If X $\sim$ Bin(n,p) then the expected value of X is E[X] = np

To Prove E[X] = np

Consider Mean =$\sum_{x=0}^{n}x p(x)$

$\sum_{x=0}^{n}x$ * $^{n}C_{x}p^{x}(1-p)^{n-x}$

$\sum_{x=0}^{n}x$$\frac{n!}{x!(n-x)!}$$p^{x}(1-p)^{n-x}$

$\sum_{x=0}^{n}x$$\frac{n(n-1!)}{x(x-1)![(n-1)-(x-1)]!}$$p^{x}(1-p)^{n-x}$

$\sum_{x=1}^{n}$$\frac{n(n-1)!p.\ p^{x-1}(1-p)^{[(n-1)-(x-1)]}}{(x-1)![(n-1)-(x-1)]!}$

np$\sum_{x=1}^{n}$$\frac{(n-1)!}{(x-1)![(n-1)-(x-1)]!}$$p^{x-1}(1-p)^{[(n-1)-(x-1)]}$

np$\sum_{x=1}^{n}^{n-1}C_{x-1}p^{x-1}(1-p)^{[(n-1)-(x-1)]}$

np$\sum_{x=1}^{n}^{n-1}C_{x-1}p^{x-1}(1-p)^{[(n-1)-(x-1)]}$

$np (p+q)^{n-1}$

$np(1)^{n-1}$ (Because $p + q = 1$)

np

Therefore, Mean = E[X] = np
Variance for the binomial distribution is: Var(X) = npq

Var(X) = $E(X^{2})-E[(x)]^{2}$ (Mean E[X] = np)

= $E(X^{2})- n^2p^2$ $\rightarrow$ equation 1

Consider $E(X^{2})$ = $\sum_{x=0}^{n}x^{2}p(x)$

$\sum_{x=0}^{n}[x(x-1)+x]p(x)$

$\sum_{x=0}^{n}[x(x-1)p(x)]+\sum_{x=0}^{n}xp(x)$

$\sum_{x=0}^{n}x(x-1)^{n}C_{x}p^{x}(1-p)^{n-x}+np$

$\sum_{x=0}^{n}x(x-1)$$\frac{n!}{x!(n-x)!}$$p^{x}(1-p)^{n-x}+np$

$\sum_{x=0}^{n}x(x-1)$$\frac{n(n-1)(n-2)!}{x(x-1)(x-2)!(n-x)!}$$p^{2}p^{x-2}(1-p)^{n-x}+np$

n(n-1)$p^{2}\sum_{x=2}^{n}$$\frac{(n-2)!}{(x-2)![(n-2)-(x-2)]!}$$p^{x-2}(1-p)^{(n-2)-(x-2)}+np$

n(n-1)$p^{2}(p+q)^{n-2}$+np

n(n - 1)$p^{2}$ + np

So now equation 1 becomes,

Var(X) = $E(X^{2})- n^2p^2$

= $n^{2}p^{2}-np^{2}+np-n^{2}p^{2}$

= np(1 - p)

Var(X) = npq

Therefore, Var(x) = npq

Standard deviation of Binomial distribution
Let X be a discrete random variable with the binomial distribution with parameters n and p.
Then, the standard deviation of X is given by:

Standard deviation (σ) = $\sqrt{variance(x)}$

So the Standard deviation of Binomial distribution is (σ) = $\sqrt{[np(1-p)]}$
The cumulative distribution function of binomial distribution is given by

F(x ; n, p) = P(X$\leqslant$ x) = $\sum_{i=0}^{\left \lfloor x \right \rfloor}$$^{n}C_{i}\ p^{i}(1-p)^{n-i}$
where $\left \lfloor \right \rfloor$ is the floor under x

Regularized beta function of binomial distribution is

F(k;n, p) = $P(X\leq k) = I_{1-p}(n-k, k+1)$

= $(n-k)^{n}C_{k}\int_{0}^{1-p}t^{n-k-1}(1-t)^{k}dt$
The probability distribution of a negative binomial random variable is called a negative binomial distribution. The Pascal distribution and Polya distribution are the special cases of the negative binomial distribution and is denoted by X $\sim$ NB(r ; p).
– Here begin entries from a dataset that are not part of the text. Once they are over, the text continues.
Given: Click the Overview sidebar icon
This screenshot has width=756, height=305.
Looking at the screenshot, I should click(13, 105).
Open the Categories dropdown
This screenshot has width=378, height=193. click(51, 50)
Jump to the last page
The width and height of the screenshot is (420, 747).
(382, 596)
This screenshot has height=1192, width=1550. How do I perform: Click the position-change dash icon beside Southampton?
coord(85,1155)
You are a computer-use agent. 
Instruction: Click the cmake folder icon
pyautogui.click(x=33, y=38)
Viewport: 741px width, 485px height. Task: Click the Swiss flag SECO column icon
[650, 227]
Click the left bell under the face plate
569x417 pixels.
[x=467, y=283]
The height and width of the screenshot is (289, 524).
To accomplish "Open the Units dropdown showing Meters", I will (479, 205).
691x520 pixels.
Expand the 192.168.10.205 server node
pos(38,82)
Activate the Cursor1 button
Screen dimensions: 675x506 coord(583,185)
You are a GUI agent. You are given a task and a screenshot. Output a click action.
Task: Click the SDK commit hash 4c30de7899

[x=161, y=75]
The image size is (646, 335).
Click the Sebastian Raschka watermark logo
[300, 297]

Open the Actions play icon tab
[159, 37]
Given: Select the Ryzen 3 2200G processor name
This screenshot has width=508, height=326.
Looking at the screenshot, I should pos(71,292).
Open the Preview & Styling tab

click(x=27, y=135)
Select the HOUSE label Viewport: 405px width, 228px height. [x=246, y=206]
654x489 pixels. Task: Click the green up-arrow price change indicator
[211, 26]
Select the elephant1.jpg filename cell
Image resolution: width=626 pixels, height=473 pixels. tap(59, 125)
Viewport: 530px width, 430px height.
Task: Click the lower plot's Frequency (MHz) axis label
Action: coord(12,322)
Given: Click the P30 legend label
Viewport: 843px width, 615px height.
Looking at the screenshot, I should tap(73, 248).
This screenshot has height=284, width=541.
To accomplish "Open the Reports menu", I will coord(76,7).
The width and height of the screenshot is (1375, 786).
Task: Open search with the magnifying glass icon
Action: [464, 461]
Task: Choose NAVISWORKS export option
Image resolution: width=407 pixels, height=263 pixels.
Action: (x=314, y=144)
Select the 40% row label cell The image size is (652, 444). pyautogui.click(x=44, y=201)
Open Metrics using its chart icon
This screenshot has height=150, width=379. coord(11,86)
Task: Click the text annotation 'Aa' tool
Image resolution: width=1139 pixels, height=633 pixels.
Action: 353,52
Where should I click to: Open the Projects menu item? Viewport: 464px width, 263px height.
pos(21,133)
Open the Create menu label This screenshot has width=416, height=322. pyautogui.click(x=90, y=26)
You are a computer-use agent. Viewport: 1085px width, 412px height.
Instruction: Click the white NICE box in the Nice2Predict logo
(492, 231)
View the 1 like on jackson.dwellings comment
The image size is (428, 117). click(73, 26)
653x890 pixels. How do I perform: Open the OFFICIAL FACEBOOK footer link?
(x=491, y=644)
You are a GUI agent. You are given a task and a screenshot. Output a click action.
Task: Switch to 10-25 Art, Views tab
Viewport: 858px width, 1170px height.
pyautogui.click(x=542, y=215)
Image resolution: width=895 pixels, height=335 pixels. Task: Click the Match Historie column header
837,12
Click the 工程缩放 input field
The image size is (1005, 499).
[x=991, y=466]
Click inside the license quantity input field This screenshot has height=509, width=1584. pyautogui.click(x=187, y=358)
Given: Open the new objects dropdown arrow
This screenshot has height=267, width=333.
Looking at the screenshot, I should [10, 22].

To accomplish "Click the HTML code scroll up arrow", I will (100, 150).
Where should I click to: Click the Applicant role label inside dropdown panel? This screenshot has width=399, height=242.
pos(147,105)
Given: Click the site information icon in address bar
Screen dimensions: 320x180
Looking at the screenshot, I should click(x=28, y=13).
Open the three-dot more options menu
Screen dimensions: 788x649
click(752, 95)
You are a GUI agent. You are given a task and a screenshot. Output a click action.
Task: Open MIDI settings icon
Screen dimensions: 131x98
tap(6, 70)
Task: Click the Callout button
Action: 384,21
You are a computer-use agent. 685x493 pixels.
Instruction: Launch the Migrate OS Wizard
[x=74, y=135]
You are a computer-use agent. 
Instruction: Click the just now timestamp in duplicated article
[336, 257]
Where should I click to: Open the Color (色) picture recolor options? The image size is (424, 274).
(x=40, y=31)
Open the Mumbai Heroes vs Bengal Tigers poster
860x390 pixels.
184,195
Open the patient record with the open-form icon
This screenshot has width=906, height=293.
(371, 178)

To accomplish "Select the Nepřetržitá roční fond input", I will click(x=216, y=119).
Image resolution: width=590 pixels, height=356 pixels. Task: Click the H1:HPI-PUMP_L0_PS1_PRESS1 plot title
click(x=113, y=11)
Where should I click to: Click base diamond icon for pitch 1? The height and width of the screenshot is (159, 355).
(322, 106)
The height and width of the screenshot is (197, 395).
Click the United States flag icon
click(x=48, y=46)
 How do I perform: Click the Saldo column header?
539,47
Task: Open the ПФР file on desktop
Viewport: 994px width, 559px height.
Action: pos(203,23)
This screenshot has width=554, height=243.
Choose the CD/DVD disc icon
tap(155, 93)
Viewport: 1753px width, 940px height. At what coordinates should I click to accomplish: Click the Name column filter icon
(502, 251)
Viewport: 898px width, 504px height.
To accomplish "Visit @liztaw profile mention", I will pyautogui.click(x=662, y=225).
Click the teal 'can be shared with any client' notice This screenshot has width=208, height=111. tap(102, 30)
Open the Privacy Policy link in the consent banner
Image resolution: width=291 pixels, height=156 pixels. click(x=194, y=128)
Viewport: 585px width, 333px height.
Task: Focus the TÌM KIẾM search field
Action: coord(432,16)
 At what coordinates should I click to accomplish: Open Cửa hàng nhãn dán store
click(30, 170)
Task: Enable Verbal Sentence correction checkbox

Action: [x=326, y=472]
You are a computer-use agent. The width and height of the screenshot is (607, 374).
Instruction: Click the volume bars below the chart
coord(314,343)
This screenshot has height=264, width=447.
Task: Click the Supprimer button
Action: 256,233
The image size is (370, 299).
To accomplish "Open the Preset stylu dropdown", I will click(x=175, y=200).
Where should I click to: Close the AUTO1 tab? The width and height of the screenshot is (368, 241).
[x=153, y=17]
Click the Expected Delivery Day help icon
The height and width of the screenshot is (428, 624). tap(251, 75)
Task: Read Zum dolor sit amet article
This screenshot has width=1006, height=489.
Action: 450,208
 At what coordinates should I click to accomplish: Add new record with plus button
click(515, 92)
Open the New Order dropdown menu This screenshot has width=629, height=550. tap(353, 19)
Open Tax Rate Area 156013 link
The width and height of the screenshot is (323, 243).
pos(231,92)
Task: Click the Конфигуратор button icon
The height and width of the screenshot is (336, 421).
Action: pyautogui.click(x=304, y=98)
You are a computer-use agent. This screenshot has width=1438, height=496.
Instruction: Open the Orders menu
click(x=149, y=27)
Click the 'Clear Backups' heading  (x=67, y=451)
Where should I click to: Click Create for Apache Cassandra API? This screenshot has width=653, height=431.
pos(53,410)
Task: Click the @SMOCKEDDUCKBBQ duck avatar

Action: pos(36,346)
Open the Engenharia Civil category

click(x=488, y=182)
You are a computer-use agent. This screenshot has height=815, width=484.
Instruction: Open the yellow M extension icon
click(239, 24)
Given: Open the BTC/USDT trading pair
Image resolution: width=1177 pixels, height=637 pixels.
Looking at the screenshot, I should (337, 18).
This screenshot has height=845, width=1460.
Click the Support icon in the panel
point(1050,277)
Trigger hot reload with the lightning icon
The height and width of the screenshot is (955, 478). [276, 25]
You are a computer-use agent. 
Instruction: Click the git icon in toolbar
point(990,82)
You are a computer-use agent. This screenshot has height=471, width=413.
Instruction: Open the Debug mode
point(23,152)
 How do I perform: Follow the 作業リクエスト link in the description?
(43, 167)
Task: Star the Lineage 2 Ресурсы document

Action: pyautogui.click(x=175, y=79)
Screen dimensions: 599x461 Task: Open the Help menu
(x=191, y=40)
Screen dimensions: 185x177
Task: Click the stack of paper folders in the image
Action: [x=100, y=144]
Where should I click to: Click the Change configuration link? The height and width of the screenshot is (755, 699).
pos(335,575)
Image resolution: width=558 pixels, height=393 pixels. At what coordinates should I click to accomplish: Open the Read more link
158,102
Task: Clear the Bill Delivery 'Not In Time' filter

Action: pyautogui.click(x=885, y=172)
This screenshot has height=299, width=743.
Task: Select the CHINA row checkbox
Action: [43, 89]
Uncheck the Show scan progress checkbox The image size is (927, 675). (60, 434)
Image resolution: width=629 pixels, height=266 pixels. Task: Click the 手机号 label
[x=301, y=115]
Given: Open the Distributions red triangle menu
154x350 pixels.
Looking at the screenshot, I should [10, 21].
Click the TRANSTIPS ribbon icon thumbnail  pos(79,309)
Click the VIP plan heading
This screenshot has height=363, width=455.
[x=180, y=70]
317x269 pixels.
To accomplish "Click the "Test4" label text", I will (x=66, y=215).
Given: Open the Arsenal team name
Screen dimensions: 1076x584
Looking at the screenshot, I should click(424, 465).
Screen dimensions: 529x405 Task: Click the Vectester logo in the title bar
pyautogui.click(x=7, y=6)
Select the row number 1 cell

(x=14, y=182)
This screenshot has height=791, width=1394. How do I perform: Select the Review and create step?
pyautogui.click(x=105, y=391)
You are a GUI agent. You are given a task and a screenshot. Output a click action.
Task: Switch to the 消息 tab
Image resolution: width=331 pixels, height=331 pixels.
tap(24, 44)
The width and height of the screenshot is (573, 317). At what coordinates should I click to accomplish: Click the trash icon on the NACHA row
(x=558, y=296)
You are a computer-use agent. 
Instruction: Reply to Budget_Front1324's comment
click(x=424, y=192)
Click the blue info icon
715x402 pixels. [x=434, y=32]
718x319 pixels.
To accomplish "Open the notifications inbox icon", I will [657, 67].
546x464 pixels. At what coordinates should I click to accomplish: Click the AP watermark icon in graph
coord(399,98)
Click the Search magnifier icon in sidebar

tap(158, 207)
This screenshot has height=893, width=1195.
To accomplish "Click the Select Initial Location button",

Negative binomial distribution is a discrete probability distribution having the following properties:
  • Experiment consists of x repeated trials and each trial can have only two outcomes, which the outcomes are mostly called as success and failure.
  • Probability of success is represented by p and will be same for every trial.
  • The trials are independent and the experiment is continued until r successes are observed (r is known).
Notations:
k:Trails required to produce r successes.
r:Number of successes
p:Probability of success of each trial
q:Probability of failure of each trial (1-p)
$^{n}C_{r}$:combination of n things taken r at a time.
The probability density function of negative binomial distribution is given as
$f(k;r,p)=P(X=k)=\binom{k+r-1}{k}p^{k}(1-p)^{r} for k = 0, 1, 2,.....$

In probability theory, poisson binomial distribution is the sum of independent bernoulli trials which may not be identically distributed. Binomial distribution is the special case of Poisson binomial distribution and if X has the poisson binomial distribution with $p_{1}=p_{2}=......=p_{n}=p$ then X$\sim$ B(n,p).
As binomial distribution gives us the probability of r success out of n trials we place the values of r along the horizontal axis and values of P(r) on the vertical axis on the histogram.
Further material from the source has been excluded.